I may be going back into treatment, well, what I should say is I’m signed up to go into treatment, but I’m not really sure I want to go. Yesterday I had an appointment with my therapist and she updated me with what the programs she reached out to said. Apparently, I’m too mentally fucked up for addiction and so-called “dual-diagnosis” programs, but too much of an addict for mental health programs.
The one I was really hoping to go to because it is really close to my house said they didn’t think I’d be a good fit because they don’t deal with addiction at all and they wouldn’t want me talking about “sober living” and such in a mental health group, which is fucked up, but I get it. A lot of the other places weren’t really good, or had 6+ week long waiting lists, or I’ve already had bad experiences with them.
But, my therapist was told to check out this PHP program, she read about it and thought “that’s Tiffany, that’s what she needs.” The funny thing is, I was in this program nearly 10 years ago, but I was too much of a pissed off teen to absorb much. I do remember really liking the place, and you get a lot of individual therapy, which is majorly lacking in most programs, and even my pissed off teen self wasn’t completely miserable there.
Sounds great, right? Well, it’s Monday through Friday and starts at 9 am, and it’s at least an hour drive each way through a city. My insurance won’t cover transportation to appointments they don’t cover, so I’d have to drive myself every day. Hiring my own transportation would cost an arm and a leg, staying in a hotel or vacation rental would probably cost a ton as well, the program will be another out of pocket situation, so I’m already spending money every day. If it weren’t so far, I’d be 100% for it, but the driving sounds like a nightmare.

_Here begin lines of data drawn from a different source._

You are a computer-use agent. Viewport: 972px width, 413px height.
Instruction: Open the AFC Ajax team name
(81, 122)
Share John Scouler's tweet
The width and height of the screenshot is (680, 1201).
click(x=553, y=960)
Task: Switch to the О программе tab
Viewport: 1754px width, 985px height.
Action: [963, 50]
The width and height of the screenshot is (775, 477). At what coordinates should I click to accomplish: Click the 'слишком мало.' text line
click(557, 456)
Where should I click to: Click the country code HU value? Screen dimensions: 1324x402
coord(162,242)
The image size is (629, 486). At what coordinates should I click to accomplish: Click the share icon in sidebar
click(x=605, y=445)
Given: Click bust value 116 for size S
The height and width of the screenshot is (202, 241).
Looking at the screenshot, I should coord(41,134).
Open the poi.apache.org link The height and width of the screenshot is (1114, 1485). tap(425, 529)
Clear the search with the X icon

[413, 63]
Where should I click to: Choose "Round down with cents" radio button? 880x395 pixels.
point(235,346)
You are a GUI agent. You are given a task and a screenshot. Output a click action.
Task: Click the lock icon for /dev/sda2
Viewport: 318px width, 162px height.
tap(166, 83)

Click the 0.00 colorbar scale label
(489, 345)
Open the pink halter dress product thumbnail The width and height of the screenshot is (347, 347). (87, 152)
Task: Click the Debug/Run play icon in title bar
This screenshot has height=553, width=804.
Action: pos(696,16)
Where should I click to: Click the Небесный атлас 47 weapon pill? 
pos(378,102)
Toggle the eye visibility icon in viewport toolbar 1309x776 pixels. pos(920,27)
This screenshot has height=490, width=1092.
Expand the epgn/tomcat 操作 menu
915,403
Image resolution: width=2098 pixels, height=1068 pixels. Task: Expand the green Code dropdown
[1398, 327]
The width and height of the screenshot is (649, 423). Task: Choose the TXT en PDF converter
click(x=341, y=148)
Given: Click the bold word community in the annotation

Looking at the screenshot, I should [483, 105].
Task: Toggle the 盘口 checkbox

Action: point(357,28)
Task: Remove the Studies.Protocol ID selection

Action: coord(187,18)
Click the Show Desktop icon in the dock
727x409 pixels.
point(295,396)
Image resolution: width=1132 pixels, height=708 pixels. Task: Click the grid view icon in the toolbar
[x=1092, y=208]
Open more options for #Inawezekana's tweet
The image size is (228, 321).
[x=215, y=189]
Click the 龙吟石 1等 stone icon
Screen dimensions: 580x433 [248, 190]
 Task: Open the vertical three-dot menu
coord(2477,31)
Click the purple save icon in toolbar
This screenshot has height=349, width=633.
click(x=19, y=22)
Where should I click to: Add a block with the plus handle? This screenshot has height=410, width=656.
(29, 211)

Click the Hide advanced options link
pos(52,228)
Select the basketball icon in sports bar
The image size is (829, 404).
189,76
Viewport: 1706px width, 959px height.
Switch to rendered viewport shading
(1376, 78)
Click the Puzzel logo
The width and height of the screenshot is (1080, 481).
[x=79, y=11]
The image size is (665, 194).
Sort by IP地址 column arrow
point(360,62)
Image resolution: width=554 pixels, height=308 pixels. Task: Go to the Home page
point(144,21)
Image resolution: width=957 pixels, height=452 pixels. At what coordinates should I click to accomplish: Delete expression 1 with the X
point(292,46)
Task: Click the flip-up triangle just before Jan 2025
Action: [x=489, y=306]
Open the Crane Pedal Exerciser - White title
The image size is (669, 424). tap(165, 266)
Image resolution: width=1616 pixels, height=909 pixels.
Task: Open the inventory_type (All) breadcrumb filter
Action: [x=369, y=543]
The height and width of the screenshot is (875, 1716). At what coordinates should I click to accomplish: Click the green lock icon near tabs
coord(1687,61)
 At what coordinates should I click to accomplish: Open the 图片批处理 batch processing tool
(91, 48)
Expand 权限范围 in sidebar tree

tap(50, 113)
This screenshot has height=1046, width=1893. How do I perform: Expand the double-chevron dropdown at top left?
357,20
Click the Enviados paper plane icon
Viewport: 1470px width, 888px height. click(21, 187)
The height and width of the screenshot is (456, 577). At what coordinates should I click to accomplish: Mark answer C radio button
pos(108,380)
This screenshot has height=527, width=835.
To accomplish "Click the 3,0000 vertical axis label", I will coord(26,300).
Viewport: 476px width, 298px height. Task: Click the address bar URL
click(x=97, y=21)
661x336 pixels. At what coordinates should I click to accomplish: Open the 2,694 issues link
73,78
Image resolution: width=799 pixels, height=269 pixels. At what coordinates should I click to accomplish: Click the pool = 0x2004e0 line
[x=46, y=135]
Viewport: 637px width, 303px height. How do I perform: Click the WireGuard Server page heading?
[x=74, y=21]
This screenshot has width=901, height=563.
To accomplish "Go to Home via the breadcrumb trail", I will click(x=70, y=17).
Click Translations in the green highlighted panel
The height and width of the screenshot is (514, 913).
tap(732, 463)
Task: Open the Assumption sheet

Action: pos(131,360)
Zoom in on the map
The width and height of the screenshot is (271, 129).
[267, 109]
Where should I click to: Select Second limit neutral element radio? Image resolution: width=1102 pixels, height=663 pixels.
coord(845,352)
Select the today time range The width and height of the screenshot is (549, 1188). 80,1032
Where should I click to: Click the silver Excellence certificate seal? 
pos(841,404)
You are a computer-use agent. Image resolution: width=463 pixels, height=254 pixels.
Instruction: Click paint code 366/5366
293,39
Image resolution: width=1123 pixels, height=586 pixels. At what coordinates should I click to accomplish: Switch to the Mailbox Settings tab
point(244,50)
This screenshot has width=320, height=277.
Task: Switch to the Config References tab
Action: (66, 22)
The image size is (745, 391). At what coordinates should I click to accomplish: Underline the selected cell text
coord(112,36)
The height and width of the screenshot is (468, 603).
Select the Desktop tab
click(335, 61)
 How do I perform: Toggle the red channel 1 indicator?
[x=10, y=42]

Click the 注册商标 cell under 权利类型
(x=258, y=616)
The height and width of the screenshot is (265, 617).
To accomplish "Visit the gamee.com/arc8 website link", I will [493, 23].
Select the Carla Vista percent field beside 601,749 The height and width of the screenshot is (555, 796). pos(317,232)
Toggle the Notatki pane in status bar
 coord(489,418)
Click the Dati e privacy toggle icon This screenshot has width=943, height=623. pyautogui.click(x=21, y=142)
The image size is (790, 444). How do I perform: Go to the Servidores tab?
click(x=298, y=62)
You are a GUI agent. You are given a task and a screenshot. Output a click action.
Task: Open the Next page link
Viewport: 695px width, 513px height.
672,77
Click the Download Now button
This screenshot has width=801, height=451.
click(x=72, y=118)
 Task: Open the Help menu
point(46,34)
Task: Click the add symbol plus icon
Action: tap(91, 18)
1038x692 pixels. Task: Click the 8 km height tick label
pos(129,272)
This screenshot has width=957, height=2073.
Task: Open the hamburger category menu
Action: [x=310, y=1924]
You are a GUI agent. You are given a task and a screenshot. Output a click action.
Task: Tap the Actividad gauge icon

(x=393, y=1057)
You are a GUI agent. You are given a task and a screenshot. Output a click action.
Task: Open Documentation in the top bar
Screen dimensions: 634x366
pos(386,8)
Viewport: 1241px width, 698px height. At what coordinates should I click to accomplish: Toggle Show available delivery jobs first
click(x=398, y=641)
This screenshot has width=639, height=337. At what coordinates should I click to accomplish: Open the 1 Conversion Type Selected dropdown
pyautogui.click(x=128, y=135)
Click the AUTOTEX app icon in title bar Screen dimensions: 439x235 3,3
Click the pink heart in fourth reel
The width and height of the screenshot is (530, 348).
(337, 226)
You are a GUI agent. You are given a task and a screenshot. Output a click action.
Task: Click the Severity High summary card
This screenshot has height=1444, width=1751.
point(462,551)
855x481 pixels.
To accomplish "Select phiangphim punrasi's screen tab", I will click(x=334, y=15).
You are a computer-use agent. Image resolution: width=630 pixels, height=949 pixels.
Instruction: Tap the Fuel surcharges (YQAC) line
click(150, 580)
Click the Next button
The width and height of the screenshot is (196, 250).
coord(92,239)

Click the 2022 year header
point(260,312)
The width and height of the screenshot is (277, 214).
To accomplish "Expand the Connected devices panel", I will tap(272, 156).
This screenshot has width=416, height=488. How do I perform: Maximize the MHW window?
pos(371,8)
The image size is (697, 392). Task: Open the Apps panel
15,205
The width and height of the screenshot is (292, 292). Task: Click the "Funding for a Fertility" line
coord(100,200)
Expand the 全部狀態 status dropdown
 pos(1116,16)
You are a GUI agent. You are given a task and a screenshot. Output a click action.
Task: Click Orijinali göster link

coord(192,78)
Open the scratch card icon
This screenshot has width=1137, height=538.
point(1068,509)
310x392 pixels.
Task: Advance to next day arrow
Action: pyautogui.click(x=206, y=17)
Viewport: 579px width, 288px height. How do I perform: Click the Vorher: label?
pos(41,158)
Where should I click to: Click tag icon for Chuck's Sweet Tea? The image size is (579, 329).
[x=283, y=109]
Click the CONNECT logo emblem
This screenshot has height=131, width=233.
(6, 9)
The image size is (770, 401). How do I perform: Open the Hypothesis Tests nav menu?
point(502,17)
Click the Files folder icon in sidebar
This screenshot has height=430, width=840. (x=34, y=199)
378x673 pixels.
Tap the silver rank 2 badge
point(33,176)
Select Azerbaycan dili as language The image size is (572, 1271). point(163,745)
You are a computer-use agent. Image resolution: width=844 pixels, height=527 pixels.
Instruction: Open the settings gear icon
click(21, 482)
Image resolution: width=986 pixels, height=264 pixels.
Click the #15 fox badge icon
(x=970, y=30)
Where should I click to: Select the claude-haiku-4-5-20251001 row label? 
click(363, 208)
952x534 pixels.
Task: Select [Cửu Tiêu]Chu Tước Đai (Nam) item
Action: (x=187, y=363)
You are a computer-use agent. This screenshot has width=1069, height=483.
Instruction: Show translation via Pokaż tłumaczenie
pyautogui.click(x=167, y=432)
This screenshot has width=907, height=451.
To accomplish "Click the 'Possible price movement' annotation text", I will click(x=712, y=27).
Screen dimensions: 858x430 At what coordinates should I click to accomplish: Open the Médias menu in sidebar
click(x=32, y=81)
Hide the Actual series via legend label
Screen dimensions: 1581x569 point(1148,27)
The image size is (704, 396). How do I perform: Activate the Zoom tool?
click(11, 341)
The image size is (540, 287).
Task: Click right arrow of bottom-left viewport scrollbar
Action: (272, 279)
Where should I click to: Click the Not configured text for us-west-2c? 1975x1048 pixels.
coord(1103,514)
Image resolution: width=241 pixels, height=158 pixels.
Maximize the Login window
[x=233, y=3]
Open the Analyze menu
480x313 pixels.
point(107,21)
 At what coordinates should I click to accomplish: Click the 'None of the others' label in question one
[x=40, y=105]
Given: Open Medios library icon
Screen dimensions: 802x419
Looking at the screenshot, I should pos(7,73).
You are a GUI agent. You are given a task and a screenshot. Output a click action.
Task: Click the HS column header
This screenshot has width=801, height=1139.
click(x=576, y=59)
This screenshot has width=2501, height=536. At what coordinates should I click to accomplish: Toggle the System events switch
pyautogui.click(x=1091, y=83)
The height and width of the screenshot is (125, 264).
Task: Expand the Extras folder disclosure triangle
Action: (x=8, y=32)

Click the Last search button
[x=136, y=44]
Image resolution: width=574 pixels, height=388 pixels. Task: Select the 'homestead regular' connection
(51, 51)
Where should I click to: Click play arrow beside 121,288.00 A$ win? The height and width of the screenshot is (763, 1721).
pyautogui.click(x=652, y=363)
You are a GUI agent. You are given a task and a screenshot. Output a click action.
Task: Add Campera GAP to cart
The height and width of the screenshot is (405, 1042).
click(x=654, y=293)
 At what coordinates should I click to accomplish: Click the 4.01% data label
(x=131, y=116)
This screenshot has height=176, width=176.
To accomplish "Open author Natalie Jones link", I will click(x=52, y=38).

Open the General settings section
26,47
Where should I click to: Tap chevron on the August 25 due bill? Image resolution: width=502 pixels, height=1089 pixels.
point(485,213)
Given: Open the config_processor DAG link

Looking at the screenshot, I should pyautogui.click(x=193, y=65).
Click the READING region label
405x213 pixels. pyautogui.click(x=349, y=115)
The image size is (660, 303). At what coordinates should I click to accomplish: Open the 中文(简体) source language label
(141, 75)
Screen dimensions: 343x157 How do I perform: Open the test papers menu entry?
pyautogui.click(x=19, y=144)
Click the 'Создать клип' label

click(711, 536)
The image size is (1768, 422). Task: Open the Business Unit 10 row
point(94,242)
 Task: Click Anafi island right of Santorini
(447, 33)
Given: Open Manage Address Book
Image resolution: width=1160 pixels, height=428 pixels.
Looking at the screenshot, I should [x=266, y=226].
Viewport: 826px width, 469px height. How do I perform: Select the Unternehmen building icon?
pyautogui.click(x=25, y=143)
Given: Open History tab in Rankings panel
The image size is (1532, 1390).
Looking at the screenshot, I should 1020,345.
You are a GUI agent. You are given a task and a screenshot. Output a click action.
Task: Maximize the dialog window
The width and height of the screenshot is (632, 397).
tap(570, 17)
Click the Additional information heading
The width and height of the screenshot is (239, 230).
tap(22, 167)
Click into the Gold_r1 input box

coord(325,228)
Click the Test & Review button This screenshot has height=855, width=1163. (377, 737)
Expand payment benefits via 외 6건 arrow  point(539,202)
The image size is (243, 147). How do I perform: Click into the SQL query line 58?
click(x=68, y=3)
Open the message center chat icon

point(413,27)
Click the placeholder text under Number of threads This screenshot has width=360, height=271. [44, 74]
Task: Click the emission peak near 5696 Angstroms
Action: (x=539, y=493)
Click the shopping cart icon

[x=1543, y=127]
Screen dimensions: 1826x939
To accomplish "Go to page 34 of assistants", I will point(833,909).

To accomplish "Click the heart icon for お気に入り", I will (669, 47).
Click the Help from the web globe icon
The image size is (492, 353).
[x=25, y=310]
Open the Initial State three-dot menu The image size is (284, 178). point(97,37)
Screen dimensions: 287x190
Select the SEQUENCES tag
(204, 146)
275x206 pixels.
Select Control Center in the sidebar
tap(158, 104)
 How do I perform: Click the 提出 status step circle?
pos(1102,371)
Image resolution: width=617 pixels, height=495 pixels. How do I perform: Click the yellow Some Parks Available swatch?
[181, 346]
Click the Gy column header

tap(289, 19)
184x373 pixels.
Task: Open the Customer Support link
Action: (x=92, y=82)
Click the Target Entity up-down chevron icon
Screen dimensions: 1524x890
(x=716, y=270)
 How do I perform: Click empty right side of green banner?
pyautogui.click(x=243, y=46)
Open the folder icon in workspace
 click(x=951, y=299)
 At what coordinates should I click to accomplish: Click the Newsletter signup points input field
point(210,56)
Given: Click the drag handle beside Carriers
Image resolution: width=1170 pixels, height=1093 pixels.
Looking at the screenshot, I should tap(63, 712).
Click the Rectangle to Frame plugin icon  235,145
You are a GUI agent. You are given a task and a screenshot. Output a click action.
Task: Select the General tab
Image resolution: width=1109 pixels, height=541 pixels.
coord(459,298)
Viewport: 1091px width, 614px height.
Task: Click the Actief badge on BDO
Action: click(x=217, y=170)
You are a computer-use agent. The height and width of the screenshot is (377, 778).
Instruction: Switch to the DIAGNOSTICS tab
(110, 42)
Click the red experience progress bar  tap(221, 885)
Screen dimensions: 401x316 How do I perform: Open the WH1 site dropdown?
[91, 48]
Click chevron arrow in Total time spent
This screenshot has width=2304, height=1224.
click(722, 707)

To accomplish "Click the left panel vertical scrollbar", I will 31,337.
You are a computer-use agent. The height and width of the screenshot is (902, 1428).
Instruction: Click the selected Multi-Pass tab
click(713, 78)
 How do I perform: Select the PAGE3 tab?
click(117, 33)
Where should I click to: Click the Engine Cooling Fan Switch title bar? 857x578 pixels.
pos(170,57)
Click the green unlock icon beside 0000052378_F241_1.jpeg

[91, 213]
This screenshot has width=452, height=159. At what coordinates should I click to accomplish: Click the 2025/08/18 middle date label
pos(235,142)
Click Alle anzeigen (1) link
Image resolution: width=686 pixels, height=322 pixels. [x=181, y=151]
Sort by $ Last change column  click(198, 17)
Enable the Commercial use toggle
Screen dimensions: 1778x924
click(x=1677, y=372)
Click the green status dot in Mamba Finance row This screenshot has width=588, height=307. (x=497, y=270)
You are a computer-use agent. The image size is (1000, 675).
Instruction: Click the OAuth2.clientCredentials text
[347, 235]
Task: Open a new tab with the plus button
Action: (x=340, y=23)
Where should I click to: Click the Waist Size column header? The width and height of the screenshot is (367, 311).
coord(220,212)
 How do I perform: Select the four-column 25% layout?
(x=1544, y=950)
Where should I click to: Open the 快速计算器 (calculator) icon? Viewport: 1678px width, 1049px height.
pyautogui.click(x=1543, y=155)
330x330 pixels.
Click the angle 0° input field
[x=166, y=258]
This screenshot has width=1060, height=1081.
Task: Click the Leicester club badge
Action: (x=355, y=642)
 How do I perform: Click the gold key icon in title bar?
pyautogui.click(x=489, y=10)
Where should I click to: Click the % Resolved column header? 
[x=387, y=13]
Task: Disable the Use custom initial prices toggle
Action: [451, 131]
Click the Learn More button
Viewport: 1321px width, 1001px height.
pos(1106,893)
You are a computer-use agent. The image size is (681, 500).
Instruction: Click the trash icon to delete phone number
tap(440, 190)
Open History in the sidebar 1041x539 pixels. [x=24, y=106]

Is it worth it? Do I really still need help just to function? I don’t know, I have kept trying to get back to a good life on my own, but I’ll go through a couple of days of doing really well and think I have it under control, then just collapse in on myself and not do anything. Everything seems so scary still, and that’s honestly embarrassing to admit. It’s been months, and the world still terrifies me. I don’t even know if a program is worth it because the reason I don’t function is because I have no support system, so when I’m cowering in my bed afraid to take out the trash because I think I’ll relapse there’s nobody there to tell me “that’s stupid, and if you do seriously think of relapsing I’ll come over/call immediately.” I know having some structure and a reason to get up and go out in the morning will be good for me, but what happens when I inevitably leave this program? Then what?